Traditional Banana Bread

Rosemary Garlic Focaccia

I am not the bread baker.

I also do not always manage to coordinate my dinners well. Rosemary garlic focaccia with curry? Sure! Sounds like a great idea!

Rosemary and garlic focaccia

You know why we made focaccia? Because it was something I have been wanting to share with you. The conversation the day I made this literally went:

“Naan is on the blog already isn’t it”

“Yeah I think so”

“What should we have with the curry?”



Rosemary and garlic focaccia

Except… I just discovered naan isn’t on here. So now we get to add naan to the list of recipes to share and maybe eat it with lasagna or ravioli. This all makes perfect sense right? Good. I am glad we are on the same page.

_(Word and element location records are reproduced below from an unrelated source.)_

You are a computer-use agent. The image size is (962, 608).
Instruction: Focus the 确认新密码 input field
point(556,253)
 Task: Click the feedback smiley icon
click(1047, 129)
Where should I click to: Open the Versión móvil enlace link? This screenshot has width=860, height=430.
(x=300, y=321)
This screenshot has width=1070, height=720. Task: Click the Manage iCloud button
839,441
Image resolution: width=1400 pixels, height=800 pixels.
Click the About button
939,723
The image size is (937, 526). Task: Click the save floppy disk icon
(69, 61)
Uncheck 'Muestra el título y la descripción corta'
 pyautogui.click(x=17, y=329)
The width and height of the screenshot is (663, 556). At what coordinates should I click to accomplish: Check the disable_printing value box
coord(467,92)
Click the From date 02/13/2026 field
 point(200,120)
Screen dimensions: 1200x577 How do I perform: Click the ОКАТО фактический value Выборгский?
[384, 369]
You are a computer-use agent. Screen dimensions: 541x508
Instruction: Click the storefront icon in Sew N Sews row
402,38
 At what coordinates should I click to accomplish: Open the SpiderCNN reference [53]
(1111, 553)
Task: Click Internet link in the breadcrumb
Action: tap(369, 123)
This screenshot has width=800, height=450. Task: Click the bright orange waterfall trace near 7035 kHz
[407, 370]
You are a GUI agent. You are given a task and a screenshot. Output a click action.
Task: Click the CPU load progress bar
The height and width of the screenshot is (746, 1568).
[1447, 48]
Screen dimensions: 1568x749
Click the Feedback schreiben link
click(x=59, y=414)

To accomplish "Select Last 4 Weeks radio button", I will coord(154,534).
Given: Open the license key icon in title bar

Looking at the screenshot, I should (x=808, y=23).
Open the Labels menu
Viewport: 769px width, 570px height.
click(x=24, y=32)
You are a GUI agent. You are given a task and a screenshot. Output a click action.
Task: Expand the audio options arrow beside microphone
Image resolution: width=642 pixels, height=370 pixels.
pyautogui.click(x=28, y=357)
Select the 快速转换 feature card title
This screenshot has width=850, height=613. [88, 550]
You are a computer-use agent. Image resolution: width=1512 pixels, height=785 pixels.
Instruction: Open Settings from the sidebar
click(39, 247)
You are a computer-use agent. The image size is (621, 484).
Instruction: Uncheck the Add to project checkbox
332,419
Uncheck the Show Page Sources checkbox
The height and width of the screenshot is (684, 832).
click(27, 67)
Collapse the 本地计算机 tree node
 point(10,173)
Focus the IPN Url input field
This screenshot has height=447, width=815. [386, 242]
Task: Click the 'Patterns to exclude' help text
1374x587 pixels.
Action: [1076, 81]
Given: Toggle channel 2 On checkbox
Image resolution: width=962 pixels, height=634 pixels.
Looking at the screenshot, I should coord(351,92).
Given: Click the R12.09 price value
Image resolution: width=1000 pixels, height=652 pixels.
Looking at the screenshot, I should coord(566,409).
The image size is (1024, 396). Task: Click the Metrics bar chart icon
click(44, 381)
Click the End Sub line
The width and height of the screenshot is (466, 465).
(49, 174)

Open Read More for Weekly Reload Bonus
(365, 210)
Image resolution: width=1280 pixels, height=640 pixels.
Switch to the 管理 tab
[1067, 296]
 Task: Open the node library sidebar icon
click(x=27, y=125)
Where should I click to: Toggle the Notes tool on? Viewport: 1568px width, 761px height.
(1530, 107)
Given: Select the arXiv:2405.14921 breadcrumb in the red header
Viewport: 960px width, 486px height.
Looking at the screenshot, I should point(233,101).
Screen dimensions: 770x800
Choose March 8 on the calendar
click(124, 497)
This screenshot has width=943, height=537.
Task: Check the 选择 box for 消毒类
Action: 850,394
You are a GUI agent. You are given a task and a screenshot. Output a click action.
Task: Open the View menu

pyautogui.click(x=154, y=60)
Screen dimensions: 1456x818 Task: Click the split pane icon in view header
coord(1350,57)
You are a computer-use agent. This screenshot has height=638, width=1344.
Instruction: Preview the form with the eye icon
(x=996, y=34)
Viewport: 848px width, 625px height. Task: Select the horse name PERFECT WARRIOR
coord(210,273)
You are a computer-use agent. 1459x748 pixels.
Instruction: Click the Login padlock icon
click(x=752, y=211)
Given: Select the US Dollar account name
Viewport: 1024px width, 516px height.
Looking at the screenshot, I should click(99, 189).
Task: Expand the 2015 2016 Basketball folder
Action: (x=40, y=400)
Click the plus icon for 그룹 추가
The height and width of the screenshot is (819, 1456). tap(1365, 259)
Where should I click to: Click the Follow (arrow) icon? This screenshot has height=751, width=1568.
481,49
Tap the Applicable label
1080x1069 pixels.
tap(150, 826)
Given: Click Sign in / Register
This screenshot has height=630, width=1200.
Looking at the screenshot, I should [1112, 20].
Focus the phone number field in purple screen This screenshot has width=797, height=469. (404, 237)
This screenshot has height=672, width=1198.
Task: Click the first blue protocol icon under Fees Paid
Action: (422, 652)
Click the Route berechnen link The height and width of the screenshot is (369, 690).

And even if it doesn’t I got to have delicious focaccia for dinner. And a delicious curry. And they weren’t awful together.

Perfect lazy Sunday bread baking project. I am fairly new to yeast baking and, as you can see, I didn’t screw this one up at all.

Serve however you wish but this is particularly decadent with a plate of olive oil and balsamic vinegar. Yum.

Rosemary and garlic focaccia

One year ago today: Carrot Cake Cookies

Rosemary Garlic Foccacia (makes one 9 x 13 pan)
From Baking Bites

2 cloves garlic
3 cups bread flour
2 1/2 tsp active dry yeast (.25 oz)
2 tsp sugar
1 tsp salt
2 tbsp olive oil
1 cup water
1 tbsp fresh rosemary, chopped
additional olive oil and coarse salt

Finely mince garlic using a sharp knife or a garlic press. In a small saute pan over medium heat, saute garlic with a little bit of olive oil until lightly browned and fragrant. Transfer to a small dish and allow to cool.

In a large mixing bowl, combine bread flour, yeast, sugar and salt. Whisk to combine. Add in olive oil and water, sauteed garlic and chopped rosemary and stir with a large wooden spoon until dough comes together into a ball. Add an additional tablespoon or two of water if dough is too dry to form into a ball easily. Stir until dough begins to pull away from the sides of the bowl. (All of this may be done in a stand mixer fitted with a dough hook).
Turn dough out onto a lightly floured surface and knead until smooth and elastic, about 4 minutes (You can also knead the dough with the dough hook on medium-low for 3-4 minutes). Place dough in a lightly greased bowl, cover with plastic wrap and leave in a warm place to rise until doubled in size, about 1 1/2 hours.

Generously grease an 9×13-inch baking pan (or a sheet pan) with 1/4-1/3 cup olive oil. Turn dough out onto pan and press gently outwards with your fingertips, spreading the dough as you go, until it has evenly filled the pan. Pressing with your fingertips instead of kneading preserves the bubbles in the dough.
Cover with a clean dish towel and allow to rise for 30-40 minutes. Preheat oven to 400F.

After rising brush dough with 1 tbsp additional olive oil and sprinkle with coarse salt. Bake for 25-30 minutes until bread is well browned. Place bread on a wire rack to cool for at least 20 minutes before slicing.